Comment faire face aux risques des automatismes cognitifs ?
Certaines pratiques permettent de limiter les risques associés aux automatismes cognitifs :
- Identifier, dans son environnement physique ou dans la tâche en cours, les sources potentielles d’erreurs. Un·e ouvrier·ère dans le bâtiment pourrait, par exemple, être formé·e pour repérer les éléments susceptibles d’occasionner une blessure ; un·e employé·e de bureau devrait pouvoir estimer si elle·il maîtrise ses nouveaux outils informatiques et identifier les différences avec ses anciens outils.

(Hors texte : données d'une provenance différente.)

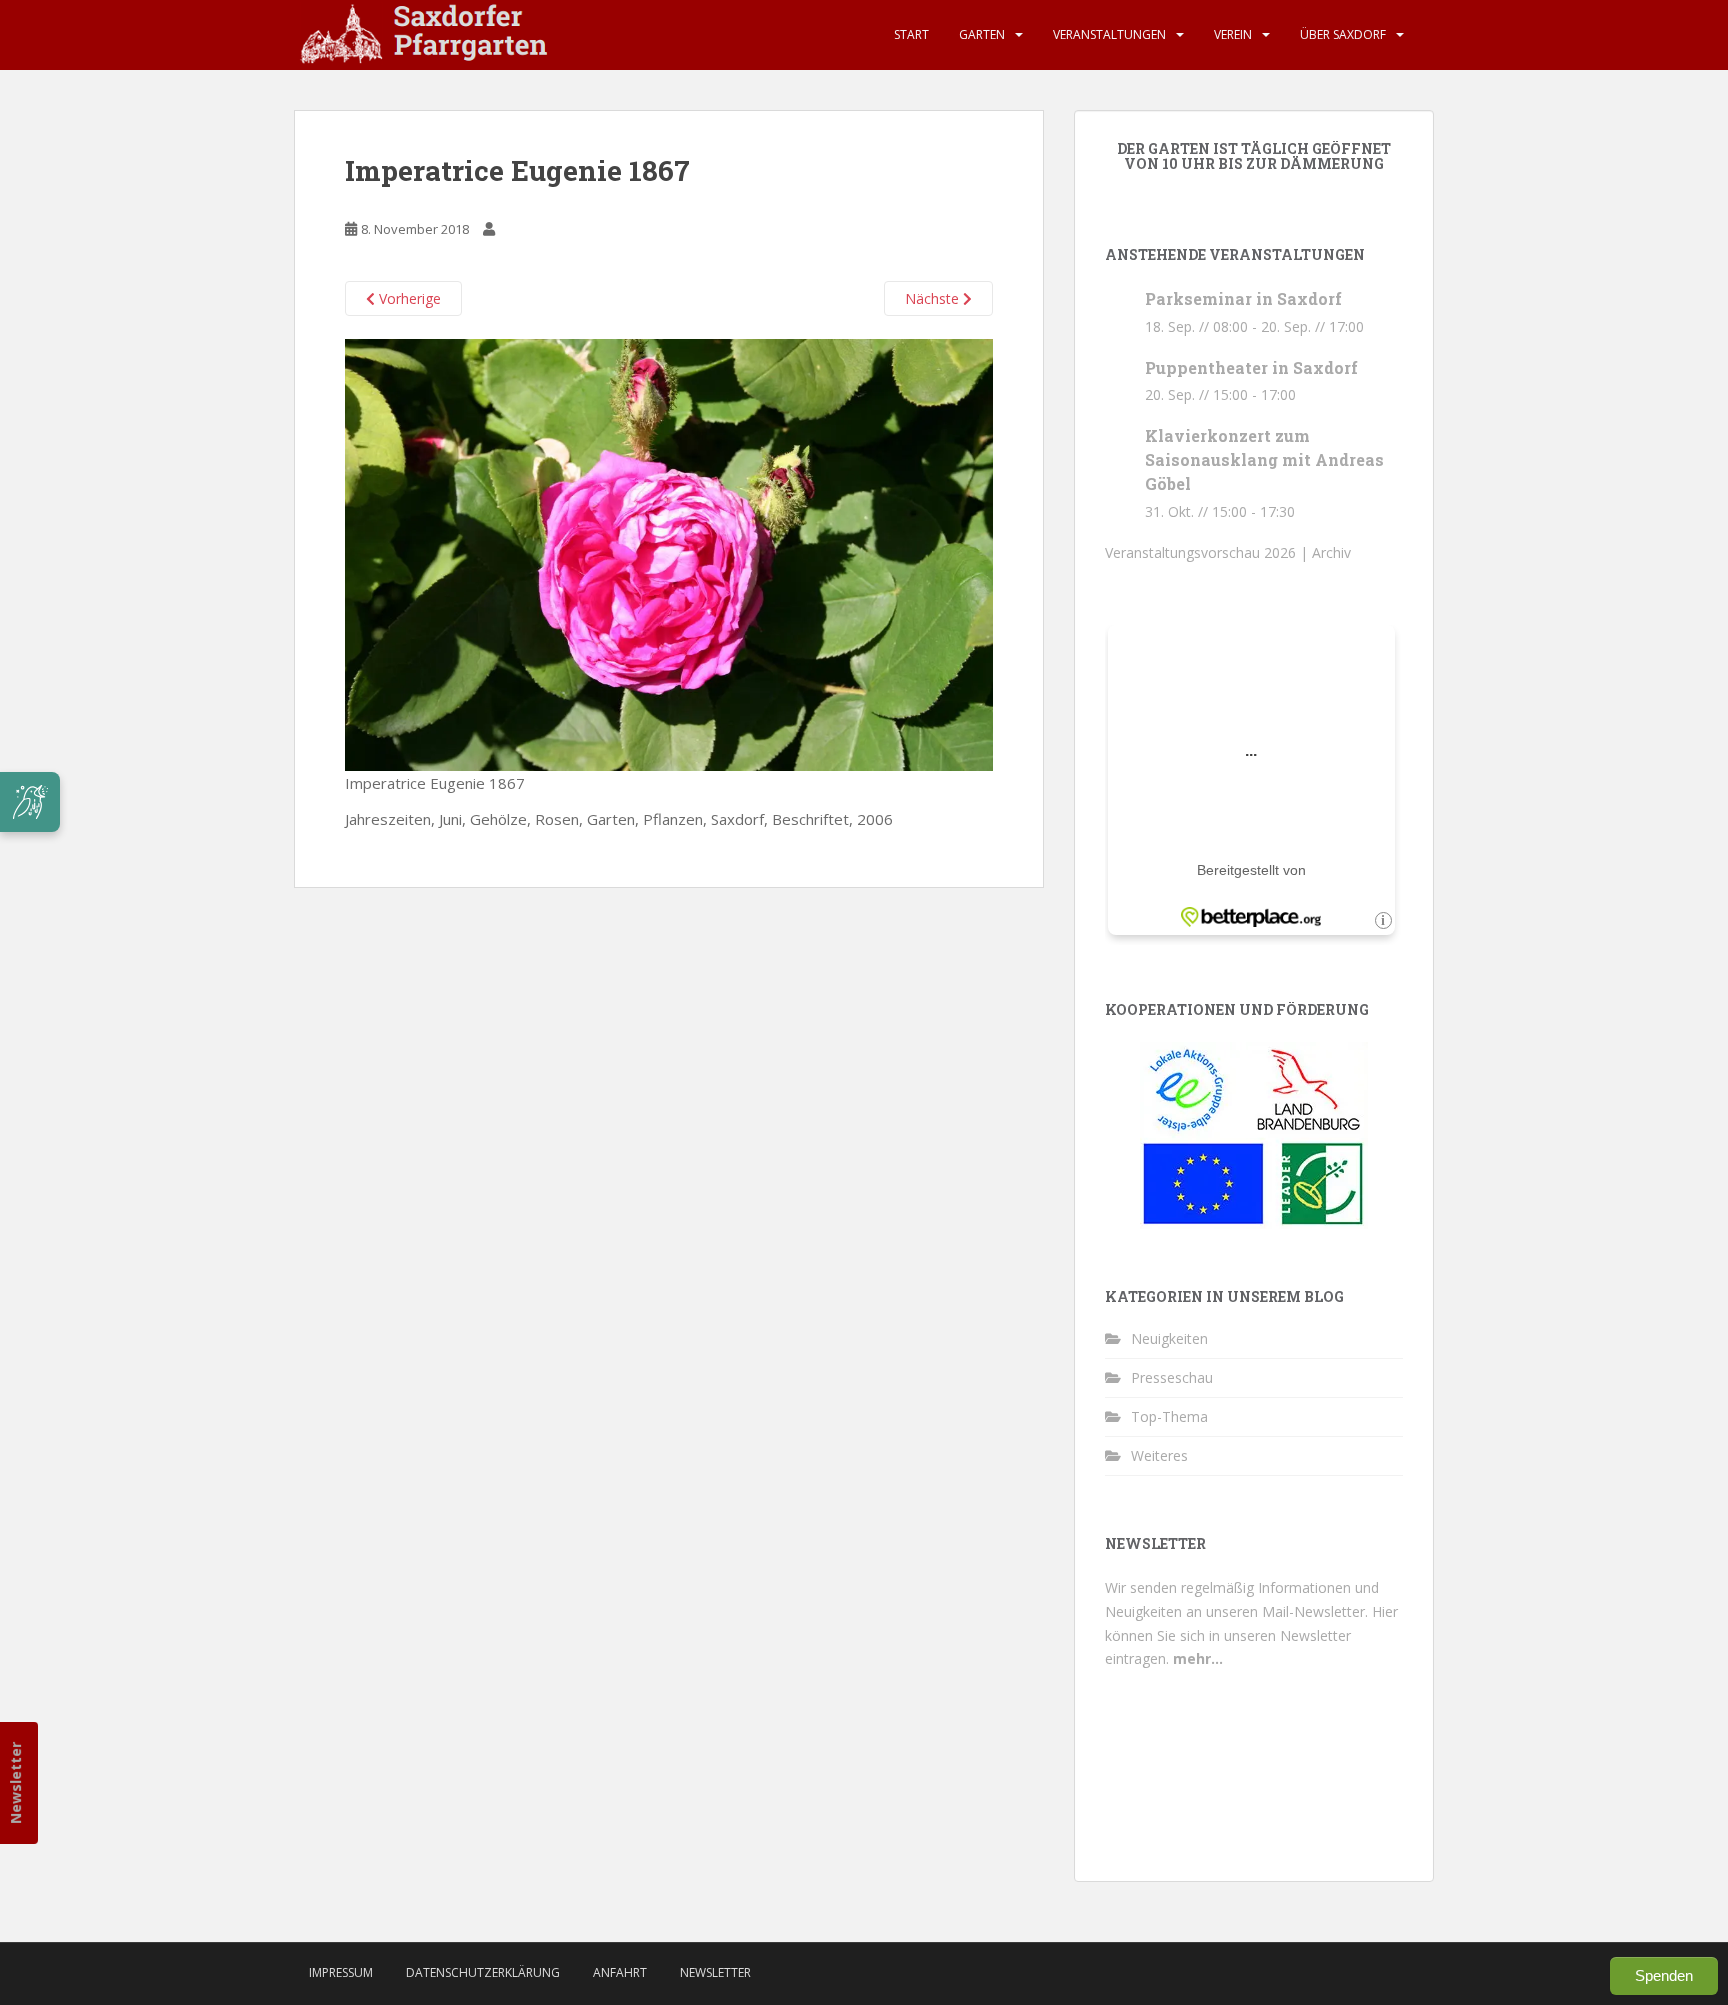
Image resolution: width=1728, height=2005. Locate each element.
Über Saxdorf (1343, 34)
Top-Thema (1169, 1416)
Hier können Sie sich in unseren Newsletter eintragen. (1251, 1635)
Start (911, 34)
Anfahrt (620, 1972)
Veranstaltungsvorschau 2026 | (1208, 552)
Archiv (1331, 552)
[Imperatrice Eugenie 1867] (669, 553)
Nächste (934, 298)
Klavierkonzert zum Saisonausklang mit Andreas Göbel (1264, 459)
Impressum (341, 1972)
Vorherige (408, 298)
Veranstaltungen (1109, 34)
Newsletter (15, 1783)
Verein (1233, 34)
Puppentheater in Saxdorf (1251, 367)
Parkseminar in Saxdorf (1243, 298)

- Ralentir sur la tâche en cours dès qu’on détecte une source de danger ou d’erreur. En limitant le côté routinier de la tâche pour y apporter le plus d’attention possible, on se laisse suffisamment de temps pour réagir en cas de problème et pour choisir l’action adaptée à effectuer.
- Ne pas sous-estimer l’effort nécessaire pour supprimer une action automatisée, ni le temps pour la remplacer par un autre comportement. Mise en place de formations aux nouvelles techniques et nouveaux outils, temps de pratique pour créer les nouveaux automatismes, droit à l’erreur… Changer nos automatismes cognitifs s’inscrit dans un apprentissage qui nécessite plusieurs semaines.
Références
[1] D. Norman and T. Shallice, Attention to Action: Willed and Automatic Control of Behavior, in Consciousness and Self-Regulation: Advances in Research and Theory IV, R. Davidson, R. Schwartz, and D. Shapiro, Eds. Plenum Press, 1986.
[2] J. J. G. van Merriënboer and P. Ayres, Research on Cognitive Load Theory and Its Design Implications for E-learning,” ETR&D, vol. 53, no. 3, pp. 5–13, Sep. 2005, doi: 10.1007/BF02504793.
[3] CEREMA, Accidentalité domicile-travail et choix modal, 2017.
[4] P. Perruchet, Les Automatismes cognitifs. Editions Mardaga, 1988.